Depending on location, the tribes can also run into land use, access
and zoning issues.
Sandia concluded a settlement in 2002 with homeowners and the federal
government in its attempt to reclaim the west face of the Sandias. The
agreement basically blocks development, protects existing homeowners and
public access and secures Sandia's access to the land for religious
observances.
Isleta Pueblo, meanwhile, is seeking to extend its immunity from civil
lawsuits to property it has acquired off the reservation. Both the New
Mexico Court of Appeals and Supreme Court have rejected the pueblo's
argument, but the pueblo has asked for it to be reconsidered.
One tribal leader told the Journal that land acquisitions for religious
reasons are high on many tribes' priority lists.
He suggested that tribes are more likely to be willing partners with
local governments on lands acquired for economic development.
But properties obtained for religious reasons are likely to be closed
off to the general population and lead to conflict.
Stitching a society
Bricks and mortar are one form of infrastructure.
Education and health are just as important.
Among New Mexico tribes, diabetes is considered an epidemic that leads
to heart disease, kidney failure and amputations.
Nationwide, Native Americans are twice as likely to develop diabetes
than non-Hispanic whites and amputation rates are three to four times
higher among Indians than the general population, according to the American
Diabetes Association.
Several tribes have built medical clinics and wellness centers to
combat health problems like diabetes that have troubled their communities
for years.
Isleta Pueblo set up programs to teach healthy lifestyles to children
and adults in a recreation center that includes an Olympic-size pool. The
tribe also provides diabetes education programs and a medical clinic.

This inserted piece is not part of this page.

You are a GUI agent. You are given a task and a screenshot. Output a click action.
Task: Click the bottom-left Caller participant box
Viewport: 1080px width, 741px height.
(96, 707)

The Mescalero Apache tribe built a full-service dialysis unit that
serves tribal members and people in the surrounding community.

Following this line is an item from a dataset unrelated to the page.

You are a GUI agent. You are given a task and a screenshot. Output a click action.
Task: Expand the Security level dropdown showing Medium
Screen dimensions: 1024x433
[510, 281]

"We're able to combine Indian Heath Services and pueblo money to expand
services to include an herbalist, physical therapist, a pharmacy, and
counselors for substance abuse," Paisano said. "It's worked tremendously."
Many tribes offer college and high school scholarship programs, but
Sandia's starts in the first grade.
"We will pay tuition for any child on the pueblo to attend any private
school," Paisano said. "We also provide transportation. We require a
commitment from the parents that they will help their children with
homework and the students maintain their grades."
Most tribes now pay most of the cost of preschool programs, and have
funded programs for the elderly and teens.
"We all look to how all our people can benefit from this (gaming),"
said Santa Ana's Armijo.
"Where is the benefit to the tribe, is the first question we ask."